Case ID: ark_361/html/0073-01.html
Source: Caselaw Access Project
Author: {"author": "Annabelle Clinton Imber, Justice.", "license": "Public Domain", "url": "https://static.case.law/"}
Date Created: 2024-08-24T03:29:51.129683

Betty HOFFMAN, Jimmy Brown, Molly Brown, John L. Bowen, Christopher Brown, Elizabeth S. Goodwin, Lynn Taylor v. Mary Ann GREGORY, The Revocable Trust of William J. Brown and Ann O. Brown, The Estate of Ann O. Brown, Deceased, Community First Trust Company
    04-934
    Supreme Court of Arkansas
    Opinion delivered March 3, 2005
    [Rehearing denied April 7, 2005.]
    
      
      Wright, Lindsey & Jennings, LLP, by: C. Tad Bohannon, for appellants.
    
      Friday, Eldredge & Clark, LLP, by: R. Christopher Lawson, for appellee.
   Annabelle Clinton Imber, Justice.

• **Problems**:
A) On what date was the Hoffman v. Gregory opinion delivered?
B) Extend the Hoffman v. Gregory opinion past its final line.
The items after this point are unrelated to the Hoffman v. Gregory opinion.

• **Provided records**:
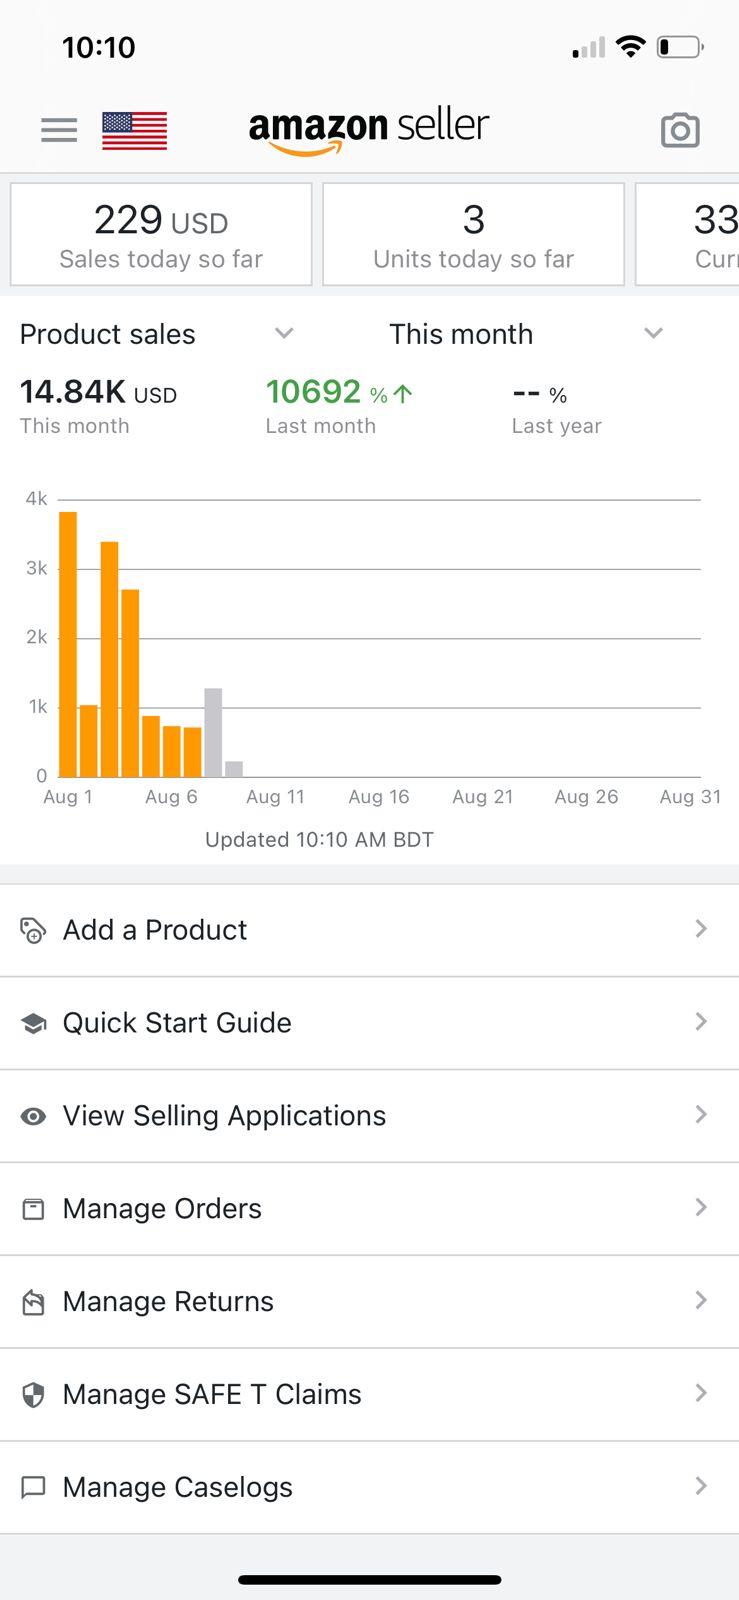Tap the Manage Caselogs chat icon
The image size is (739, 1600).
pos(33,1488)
---
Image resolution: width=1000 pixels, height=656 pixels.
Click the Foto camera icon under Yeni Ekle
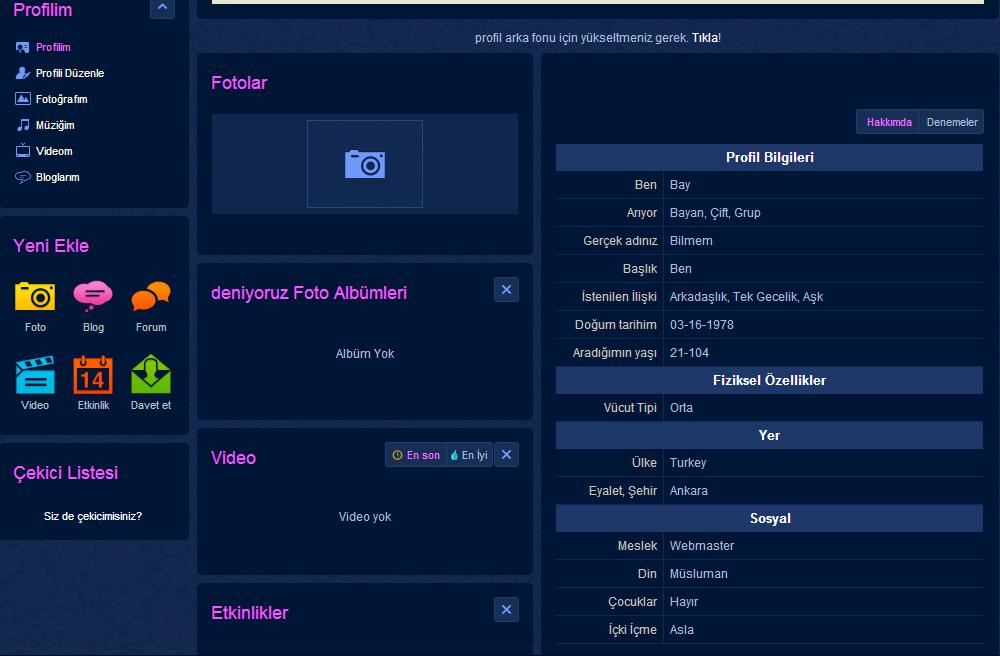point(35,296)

• **The responses**:
A) March 3, 2005.

B)
This appeal concerns whether a memorandum written by Appellee Mary Ann Gregory constitutes an enforceable release of her expectancy interest in Ann O. Brown’s estate. The circuit court held that the memorandum was not an enforceable release of her expectancy interest. We agree and affirm the circuit court’s decision.

Appellee Mary Ann Gregory’s grandparents, William J. Brown and Ann O. Brown, created a revocable living trust (“Trust”) that listed Appellants Betty Hoffinan, Jimmy Brown, Molly Brown, John L. Bowen, Christopher Brown, Elizabeth Goodwin, Lynn Crawford Taylor, and Appellee Mary Ann Gregory as the beneficiaries. Mr. Brown died on October 26, 1993, and his wife, Ann O. Brown, died almost ten years later on January 5, 2003. Four years before Mrs. Brown’s death, Mary Ann and her husband moved into the Brown’s home to provide personal care services for her grandmother.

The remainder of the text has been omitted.